By Maya Rhodan
January 19, 2014
TIME Health
For more, visit TIME Health.

A couple in North Carolina is speaking out against hospital pricing after receiving a bill for an 18-hour emergency-room stay which they say cost them a whopping $89,000. The Charlotte Observer reports that Eric Ferguson visited a hospital near his home in Mooresville, N.C. over the summer after being bitten by a snake.

The four vials of anti-venom medication Ferguson received reportedly cost about $20,000 each. Ferguson and his wife Laura researched the price of the medicine and found its retail price was between $750 and $12,000 per vial.
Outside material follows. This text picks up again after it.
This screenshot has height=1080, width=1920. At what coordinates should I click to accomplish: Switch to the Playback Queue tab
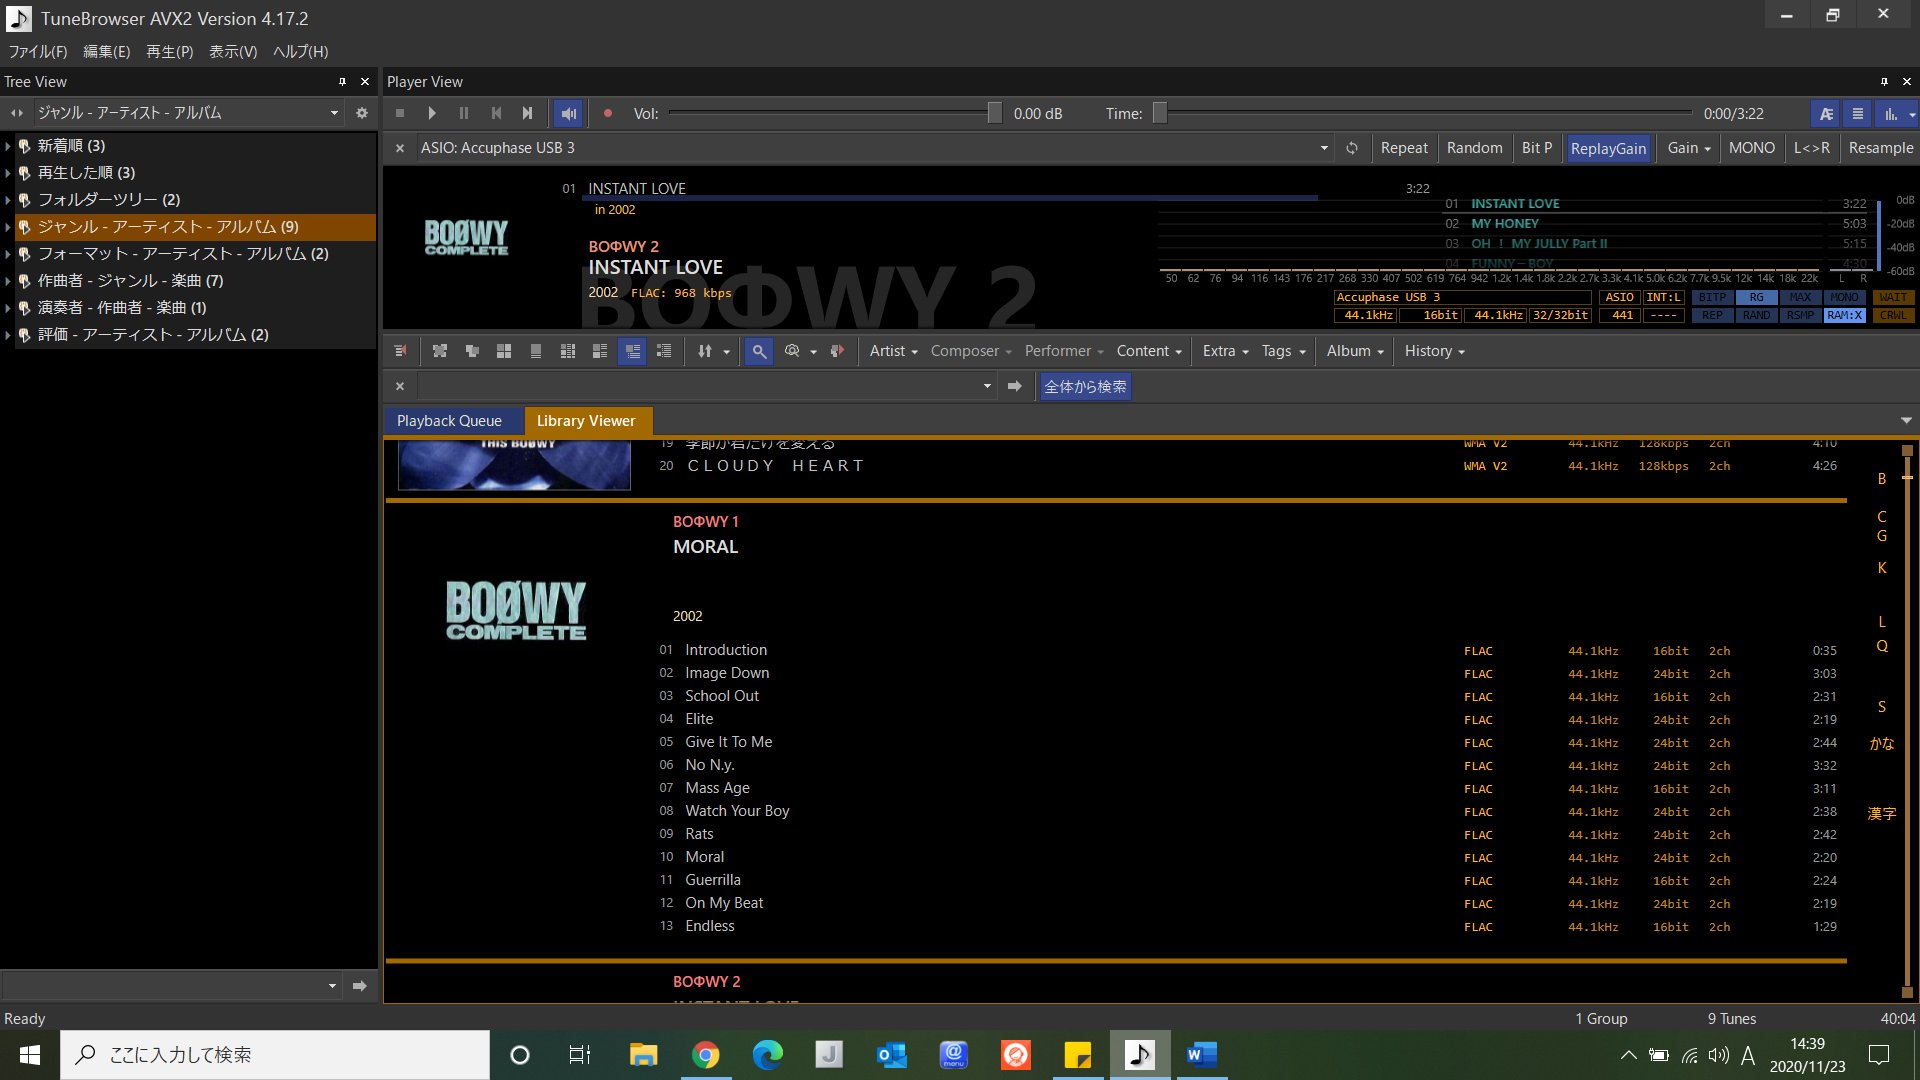pyautogui.click(x=450, y=419)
Medicare, they reportedly found, would have paid about $9,460 for the total treatment

Though their Blue Cross Blue Shield Insurance reduced the bill to a little over $20,000, according to the Charlotte Observer, and they only ended up paying about $5,400 to cover their deductible and co-pay, the couple said they were shocked by the price of treatment.

In a 2013 cover story by Steven Brill, Bitter Pill: Why Medical Bills Are Killing Us, TIME explored the often exorbitant prices patients face after hospital stays.The article examined the reasons behind the prices and the damage caused to those on the receiving end of the American health care system as a result

The hospital, Lake Norman Regional, defended their pricing in a statement to the newspaper: “Hospitals only collect a small percentage of our charges, or ‘list prices.’ We are required to give Medicare one level of discount from list price, Medicaid another, and private insurers negotiate for still others. … If we did not start with the list prices we have, we would not end up with enough revenue to remain in operation. … Our costs for providing uncompensated care are partially covered by higher bills for other patients.”